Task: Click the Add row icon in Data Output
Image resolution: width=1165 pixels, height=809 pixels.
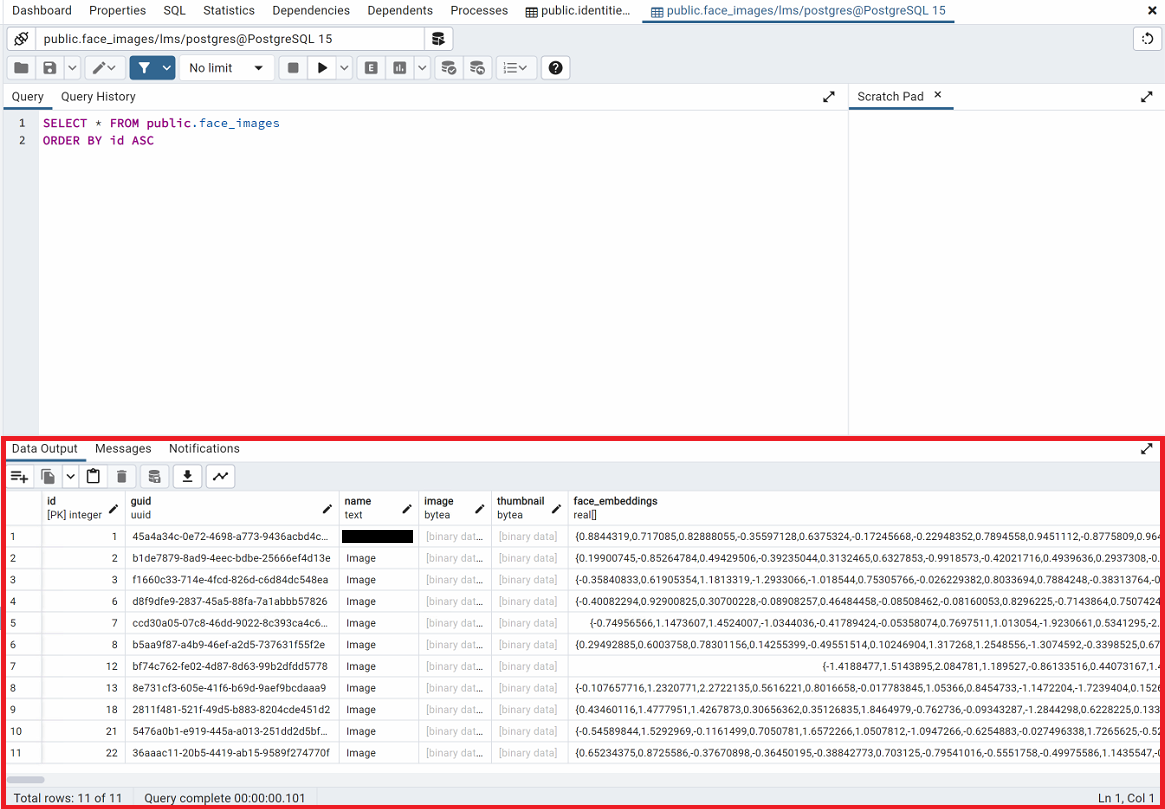Action: click(x=19, y=477)
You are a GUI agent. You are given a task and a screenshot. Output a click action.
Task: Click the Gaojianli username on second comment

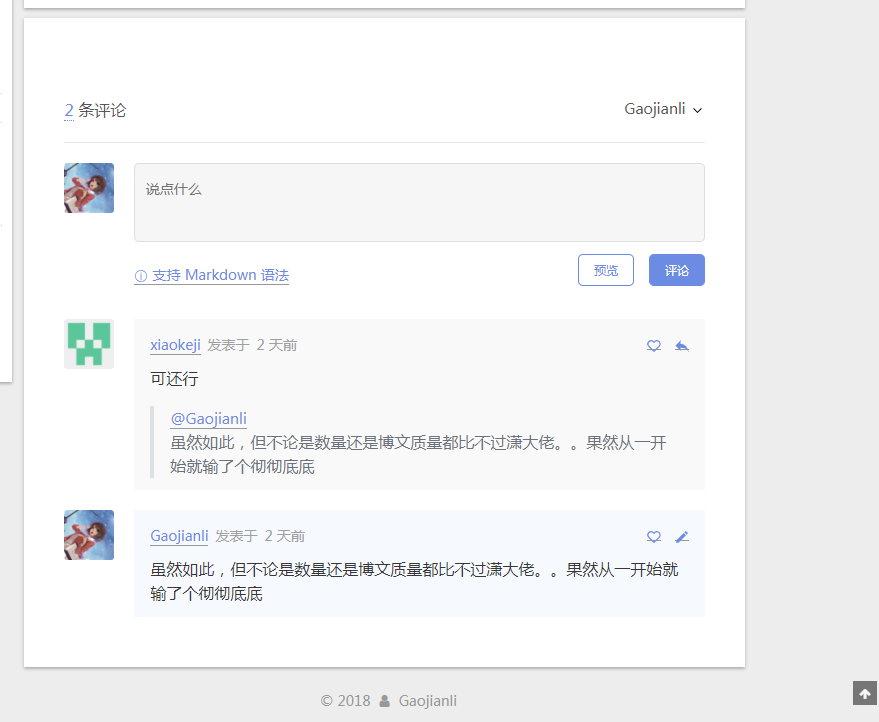click(x=179, y=535)
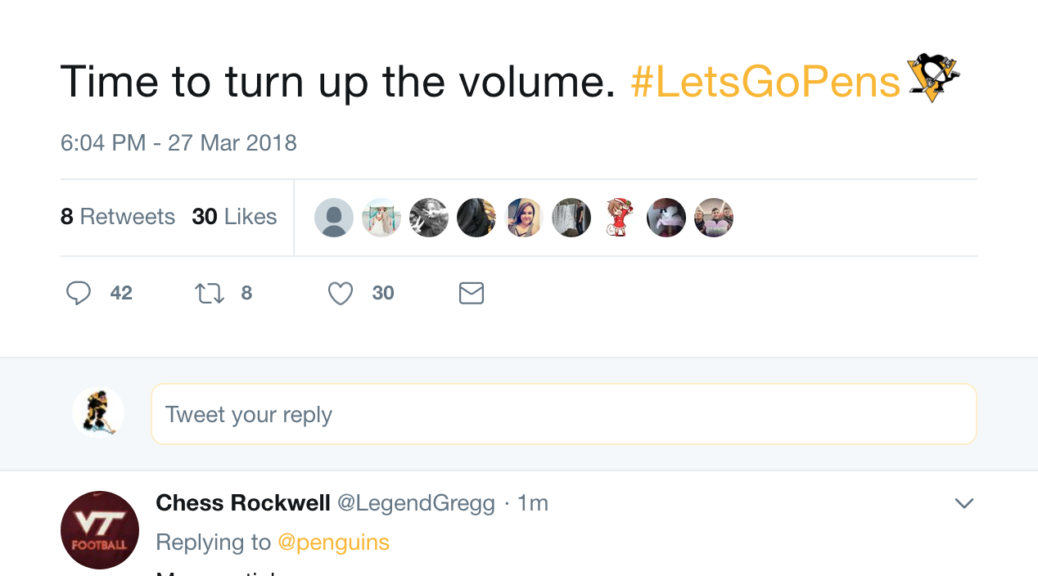View the 30 Likes list
The height and width of the screenshot is (576, 1038).
234,217
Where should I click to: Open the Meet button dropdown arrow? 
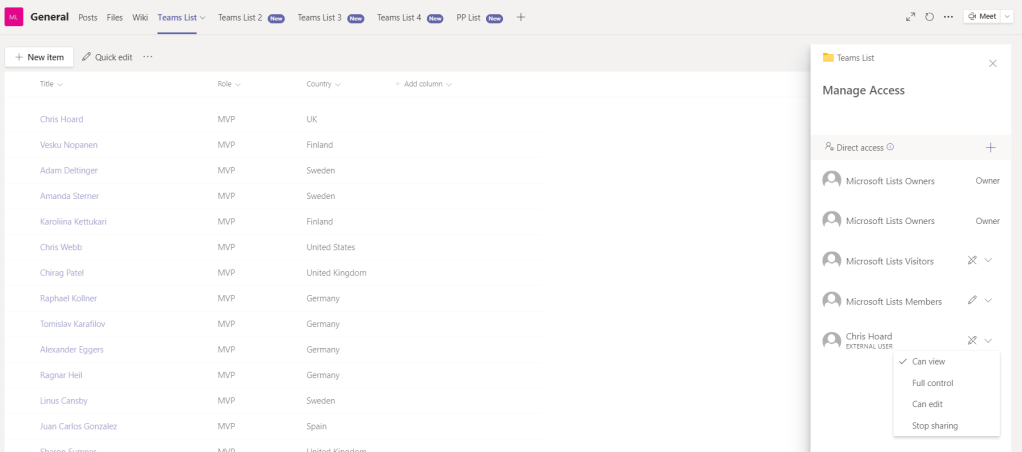coord(1007,17)

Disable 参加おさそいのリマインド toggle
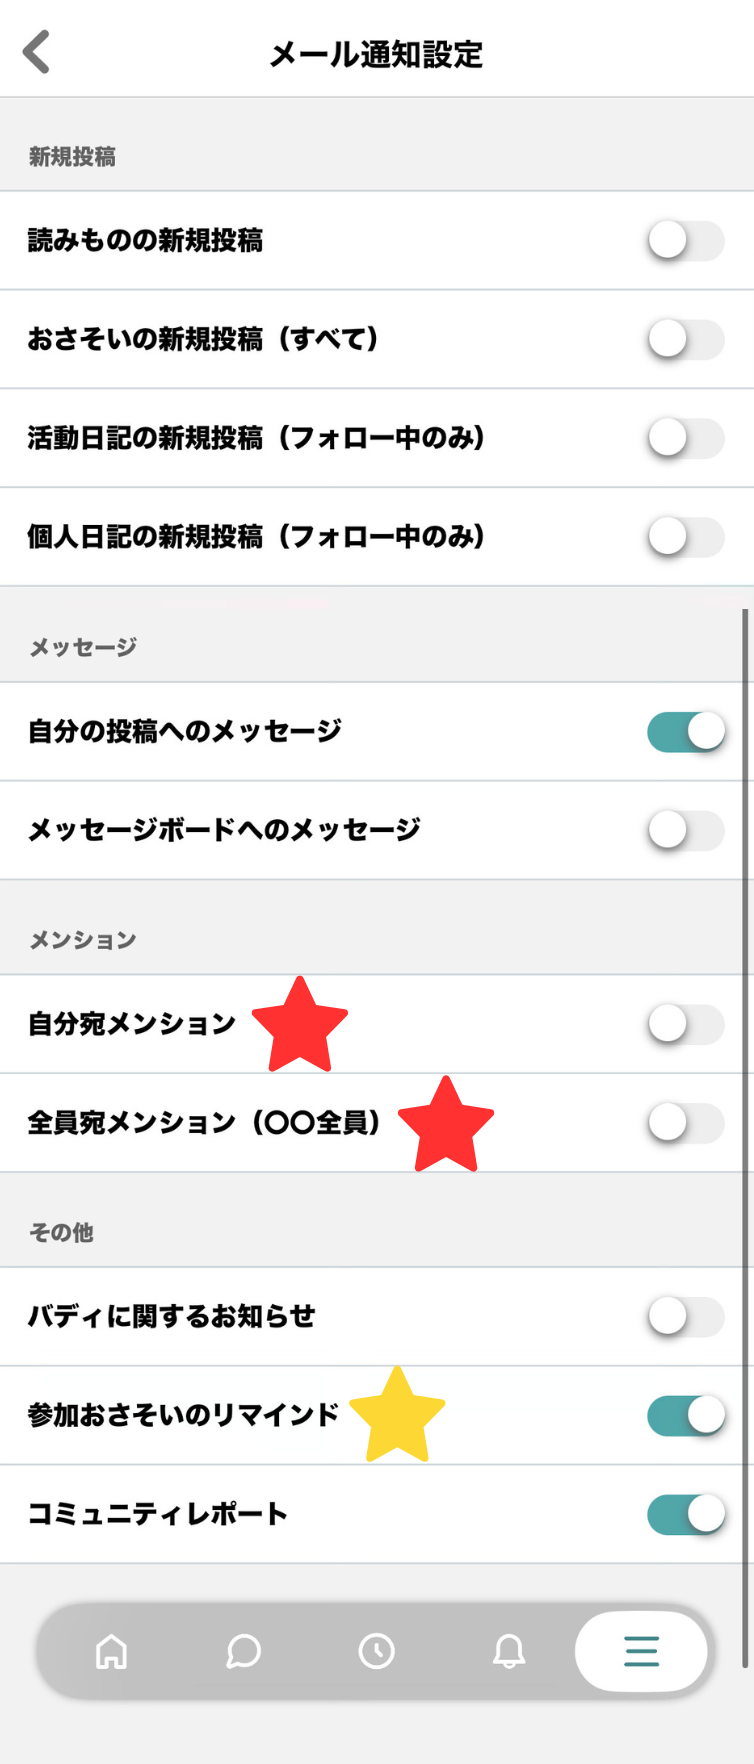point(685,1416)
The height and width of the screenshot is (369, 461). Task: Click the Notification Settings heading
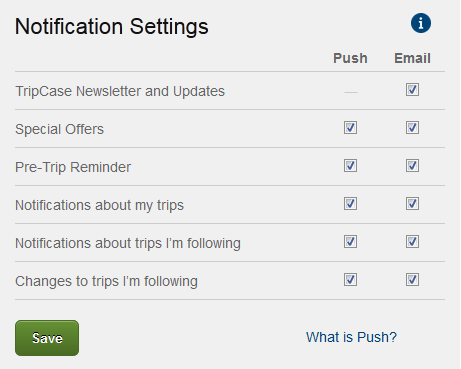112,27
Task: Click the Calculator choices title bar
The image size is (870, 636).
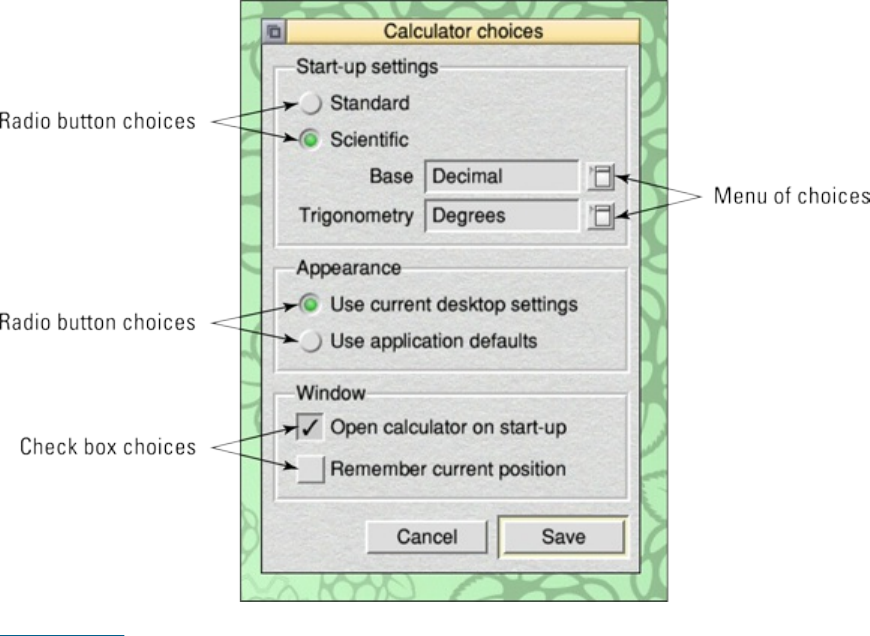Action: [463, 31]
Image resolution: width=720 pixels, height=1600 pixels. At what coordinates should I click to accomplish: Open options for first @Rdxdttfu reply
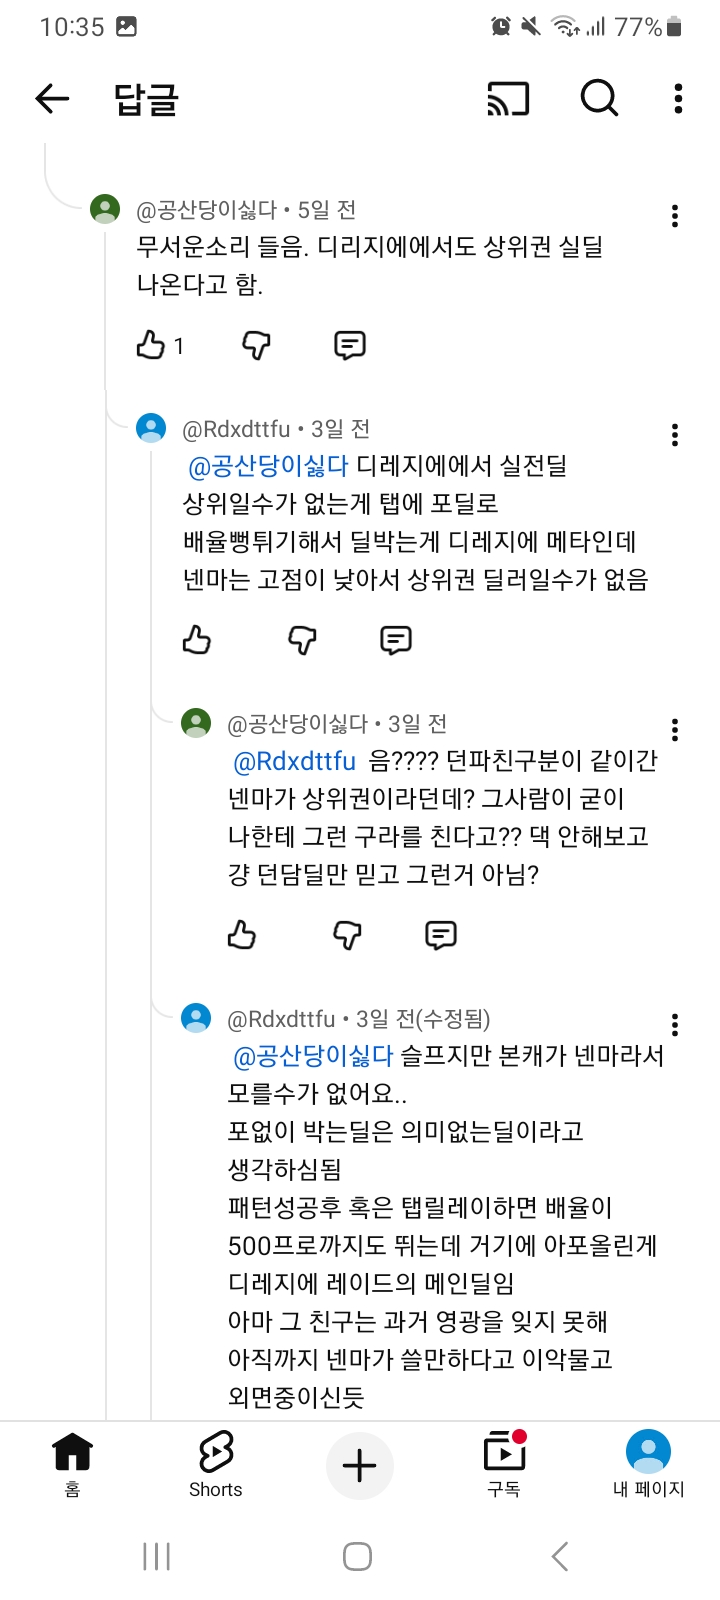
##############################
● PROBLEM TO WORK ON: Write out the listing word for word, omitting the pictures it holds.

● YOUR SOLUTION:
Task: Click the Add row icon in Data Output
Image resolution: width=1165 pixels, height=809 pixels.
Action: click(x=19, y=477)
You are a GUI agent. You are given a task and a screenshot. Output a click action.
Task: Click the Gaojianli username on second comment

click(x=179, y=535)
View the 30 Likes list
The height and width of the screenshot is (576, 1038).
234,217
Where should I click to: Open the Meet button dropdown arrow? 
coord(1007,17)

Disable 参加おさそいのリマインド toggle
point(685,1416)
The height and width of the screenshot is (369, 461). Task: Click the Notification Settings heading
112,27
Task: Click the Calculator choices title bar
The image size is (870, 636).
Action: [463, 31]
Image resolution: width=720 pixels, height=1600 pixels. At what coordinates should I click to accomplish: Open options for first @Rdxdttfu reply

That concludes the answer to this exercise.